IDC has produced their latest version of the Worldwide Converged Systems Tracker for Q3 2022 and has shown VMware to be on top again, nearly doubling the revenue of Nutanix, placed in second.

IDC has produced their latest version of the Worldwide Converged Systems Tracker for Q3 2022 and has shown VMware to be on top again, nearly doubling the market share of Nutanix, which placed in second.

VMware was also the only vendor to surpass the billion in sales number, which is roughly an 8% year-over-year gain for the company.  The full results from IDC are below.

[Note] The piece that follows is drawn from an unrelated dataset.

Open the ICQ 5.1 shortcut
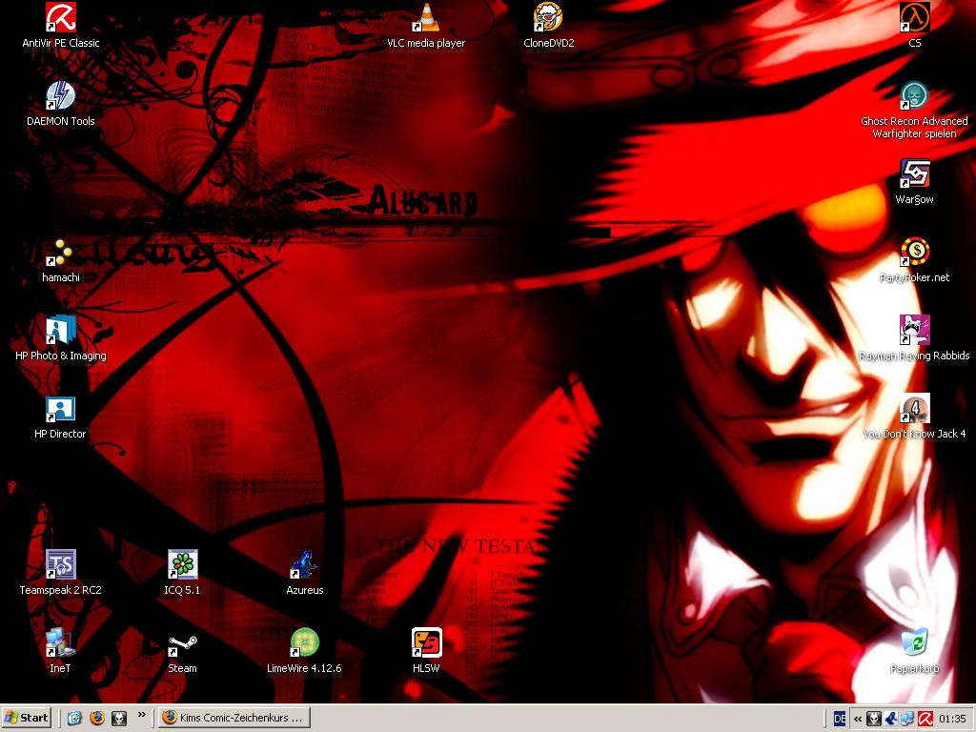pyautogui.click(x=182, y=564)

HCI Software Vendor 2022 Q3 Revenue (in $ Millions) Market Share 2021 Q3 Revenue YoY Revenue Change
VMware $1,062.47 40.76% $984.92 7.87%
Nutanix $616.87 23.66% $583.05 5.80%
HPE/H3C $187.80 7.20% $189.77 -1.04%
Dell $163.77 6.28% $62.40 162.45%
Cisco $92.76 3.56% $104.13 -10.92%
Huawei $91.36 3.50% $111.24 -17.87%
Others $391.84 15.03% $334.70 17.07%
Total $2,606.87 100.00% $2,370.21 9.98%


VMware vSAN Ready Nodes and the engineered appliance versions from the likes of Dell and Lenovo always had the path of least resistance once vSAN worked out some of the early kinks and go-to-market decisions (anyone remember EVO: RAIL?). That said, Nutanix has continued to hang around. They’ve gone through a major leadership overhaul that will probably take at least 2023 to shake out whether or not they’ve sorted that out. While they started off as a value play, Nutanix has done well to continue to develop their own hypervisor and has recently invested in more deeply supporting container and cloud-based workloads.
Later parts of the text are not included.